# [SOLVED] Patching Stucco Ceiling



## Solidify (May 12, 2011)

So the crew that installed my thermo-pump AC unit had to make a hole in the ceiling in my basement playroom to thread their massive refrigerant cabling. The problem is I don't know how to patch a hole in a stucco ceiling... even with the original piece to plug it.


----------



## Basementgeek (Feb 7, 2005)

*Re: Patching Stucco Ceiling*

It is just a drywall patch, glad you have piece you cut, it has to put back in.

How would fix is use some thing like 1x4 in board. It needs to longer than the hole. Screw in drywall screws, about 1½ long on each side to the good ceiling and then a couple of screws in the patch to hold the patch to the wood.

Your probably need to use a finger to fill in cut and screws in the patch. I assume you have some spackling ( drywall mud )

That is how I would do it.

BG

BG


----------



## Solidify (May 12, 2011)

*Re: Patching Stucco Ceiling*

I understand how to screw the drywall
Back into the ceiling using thw wood.. I just dont understand how i can patch the outline of the plug using my drywall compound since the surface is too bumpy to use my knife or trowel. I just push the compound in with my finger?


----------



## Basementgeek (Feb 7, 2005)

*Re: Patching Stucco Ceiling*

Yes, use your fingers.

BG


----------



## Solidify (May 12, 2011)

*Re: Patching Stucco Ceiling*

Ok thanks BG, I'll update you with my progress


----------



## Basementgeek (Feb 7, 2005)

*Re: Patching Stucco Ceiling*

Make sure the patch fits correctly/pattern matches up.

BG


----------



## WereBo (Apr 5, 2008)

*Re: Patching Stucco Ceiling*

As an 'aside', I like the patterned brickwork around the fireplace :thumb:


----------



## Solidify (May 12, 2011)

*Re: Patching Stucco Ceiling*

Thanks BG, I made sure of that. And WereBo, I hate it lol it's so old-fashioned. 

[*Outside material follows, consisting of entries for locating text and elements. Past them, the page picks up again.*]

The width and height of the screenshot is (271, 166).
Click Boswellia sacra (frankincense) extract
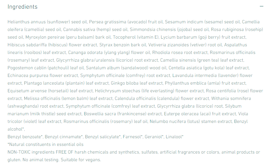click(123, 114)
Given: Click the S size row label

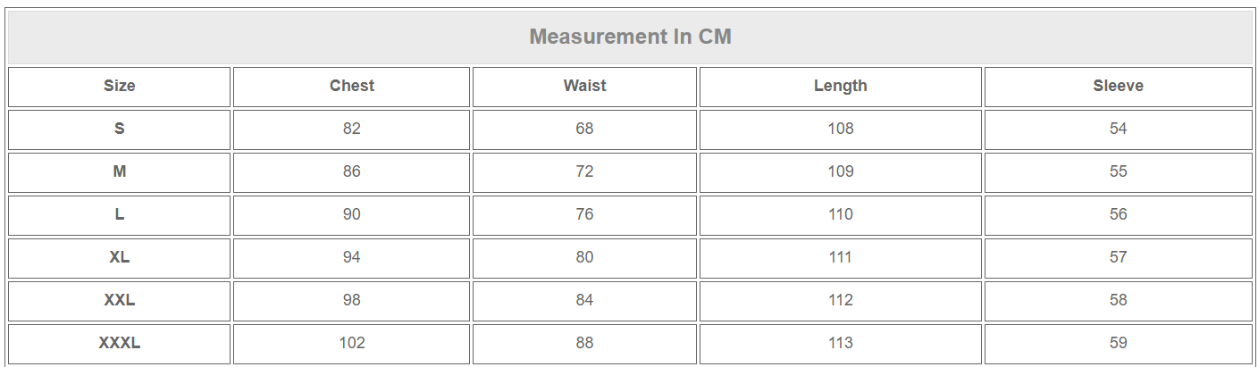Looking at the screenshot, I should [119, 129].
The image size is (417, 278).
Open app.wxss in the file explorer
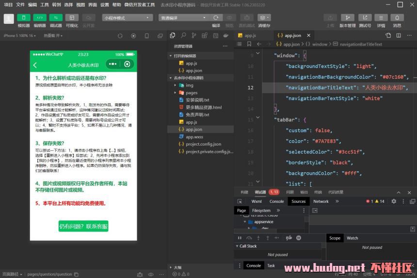tap(194, 137)
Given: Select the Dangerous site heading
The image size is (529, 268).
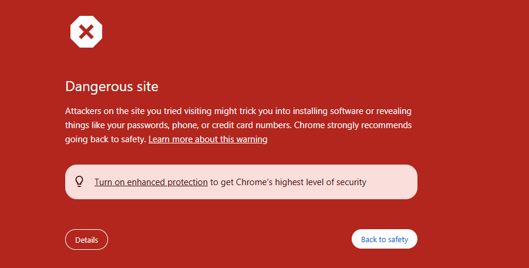Looking at the screenshot, I should tap(112, 86).
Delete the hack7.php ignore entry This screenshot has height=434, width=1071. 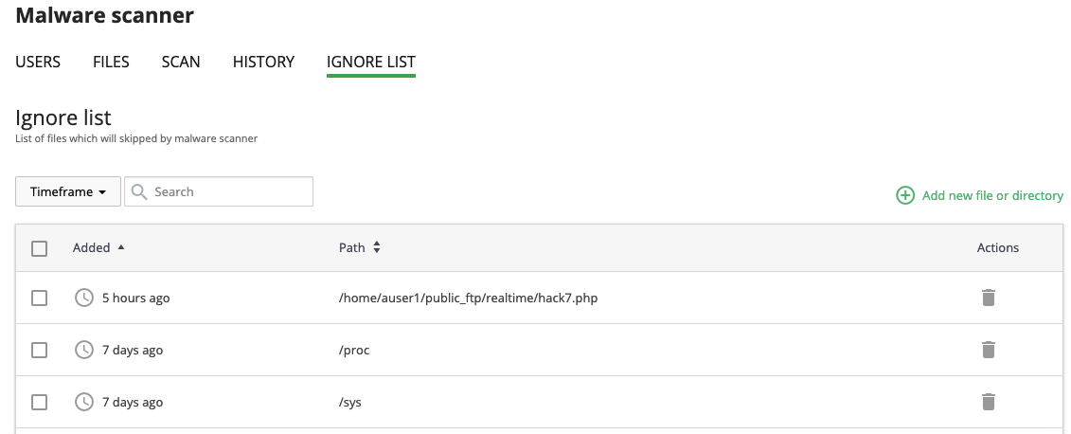click(989, 298)
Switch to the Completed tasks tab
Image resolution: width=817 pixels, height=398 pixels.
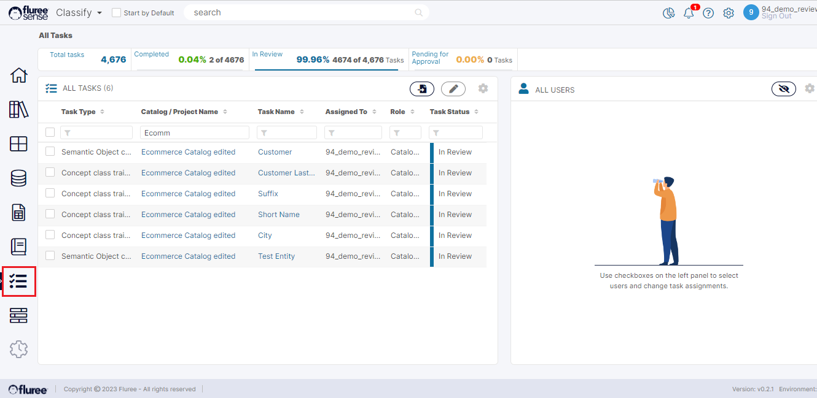(x=189, y=59)
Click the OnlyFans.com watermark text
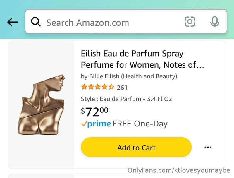This screenshot has height=178, width=234. (179, 170)
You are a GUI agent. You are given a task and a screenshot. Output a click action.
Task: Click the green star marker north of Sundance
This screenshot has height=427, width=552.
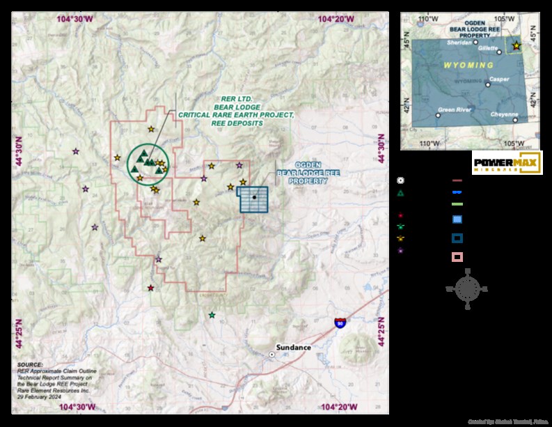(x=212, y=315)
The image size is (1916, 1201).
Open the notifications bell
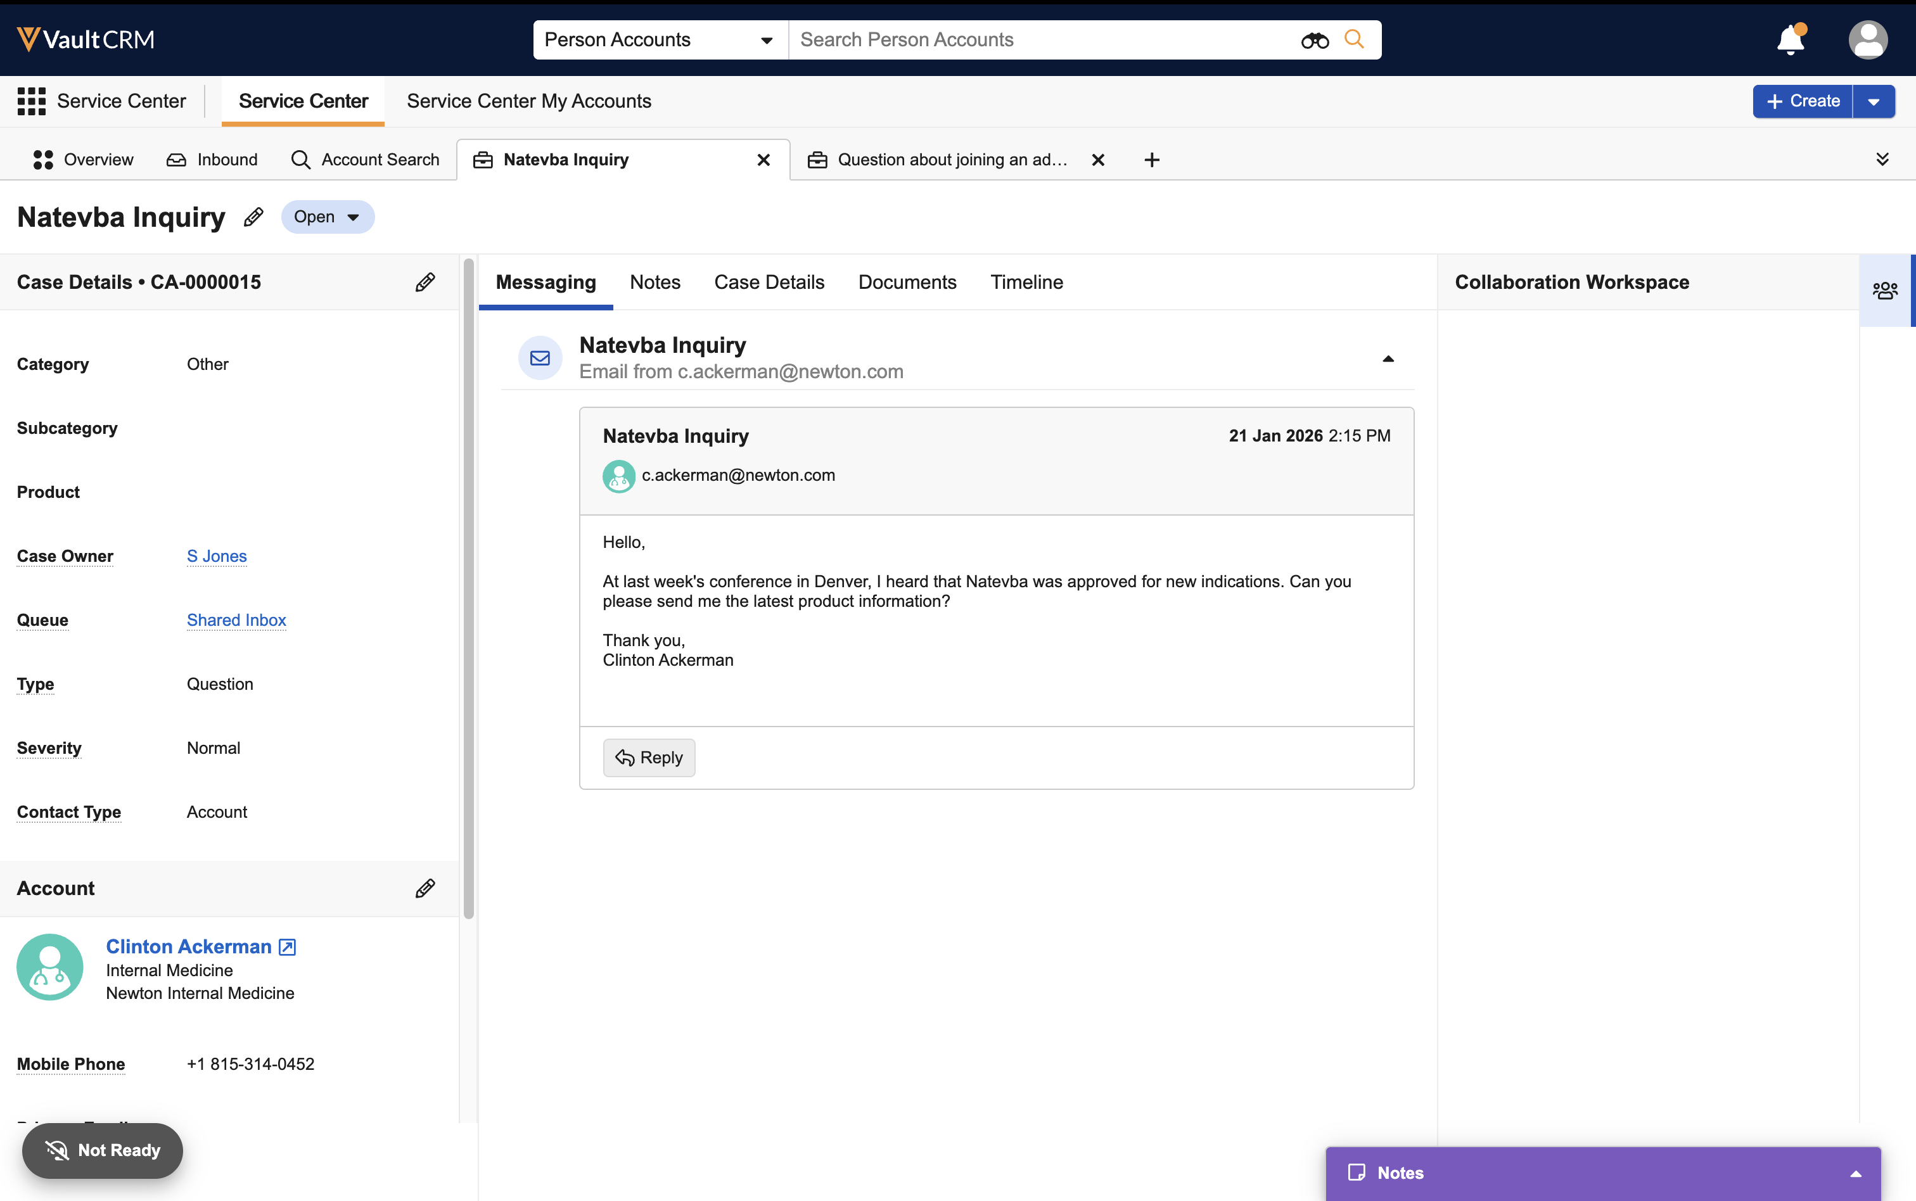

This is what it looks like so far. The compound is still wet since I just applied it. When it dries it should turn white. It'll be virtually unnoticeable. I can see while contractor's like textured ceiling: it makes hiding imperfections easier. I'm pretty satisfied with this job actually, considering it's my first stucco patch.

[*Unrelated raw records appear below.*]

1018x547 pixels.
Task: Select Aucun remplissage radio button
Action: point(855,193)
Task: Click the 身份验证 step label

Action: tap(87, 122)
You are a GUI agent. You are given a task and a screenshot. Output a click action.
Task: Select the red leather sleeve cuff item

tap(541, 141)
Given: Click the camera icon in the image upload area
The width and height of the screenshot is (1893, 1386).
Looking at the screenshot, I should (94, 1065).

I decided to use two boards instead of one because the last patch that I used one board, the drywall plug didn't end up level when I screwed it in. I find that using two wood sticks helps keep it flush with the existing drywall, making for an easier mud application later. If necessary and to keep things aesthetic, I'll probably add some dabs once the first coat dries to match the existing pattern.


----------



## Basementgeek (Feb 7, 2005)

*Re: Patching Stucco Ceiling*

Looks like you put the dry wall compound on too thick, sorry to say. I would have tried just to fill in the cut.

BG


----------



## Solidify (May 12, 2011)

*Re: Patching Stucco Ceiling*

yeah, true. oh well, next time. it's not visible though. If I didn't know where the hole was I wouldn't be able to eye it out. good advice for next time.


----------



## Basementgeek (Feb 7, 2005)

*Re: Patching Stucco Ceiling*

IF the ceiling is painted, it is possible to remove some of the excess, if you so desire.

BG


----------



## SABL (Jul 4, 2008)

*Re: Patching Stucco Ceiling*

Looks fine to me. Texture looks like a cross between 'stomp' and 'swirl'. A textured ceiling is hard to patch and get it to blend in.....you did a pretty good job.


----------



## Solidify (May 12, 2011)

*Re: Patching Stucco Ceiling*

Ill keep that in mind bg and thanks sabl


----------



## SABL (Jul 4, 2008)

*Re: Patching Stucco Ceiling*

Once it comes time to paint the ceiling it will all blend in.


----------



## Solidify (May 12, 2011)

*Re: Patching Stucco Ceiling*

LOL what a nightmare painting textured ceilings must be.. I cant get the image of paiting a car out of my head
Lmao


----------



## oscer1 (Jan 27, 2010)

*Re: Patching Stucco Ceiling*

when you do paint it i would use a 1/2" nap roller since the texture is raise alot.


----------



## Basementgeek (Feb 7, 2005)

*Re: Patching Stucco Ceiling*

Don't try to roll to fast. 

BG


----------



## Solidify (May 12, 2011)

*Re: Patching Stucco Ceiling*

thanks oscer, i'll use that if and when i paint, although i dont think i will be doing so any time soon


----------



## SABL (Jul 4, 2008)

*Re: Patching Stucco Ceiling*

Yep, it'll take a heavier nap on the roller to get it painted. If you hate the thought of painting the ceiling just imagine applying the texture.....:SHOCKED:....the roller is very heavy and hard on shoulder muscles.


----------



## Solidify (May 12, 2011)

*Re: Patching Stucco Ceiling*

Haha yeah cant imagine


----------



## Basementgeek (Feb 7, 2005)

*Re: Patching Stucco Ceiling*

The bigger the nap the more splatter you will have. Watch your side walls.

BG


----------



## Dragoneyes001 (Jan 30, 2007)

*Re: Patching Stucco Ceiling*

have you sanded the drywall compound?

if not buy a sanding sponge fine/med use the fine side but first rub the sponge against some other clean sand paper to wear down the tops to make it even finer the sponge will take some of the shape of the texture while you sand you are trying to reduce the edging (feathering) so the outline is not so apparent. try to sand so the new follows the shape of the old if you take your time it can be much harder to spot the fix.


----------



## Solidify (May 12, 2011)

*Re: Patching Stucco Ceiling*

Im ok with the end result but ill do that if i should not be satisfied down the line. thanks dragon


----------



## Dragoneyes001 (Jan 30, 2007)

*Re: Patching Stucco Ceiling*

you cant paint it before sanding. the compound will become near unsandable if you do


----------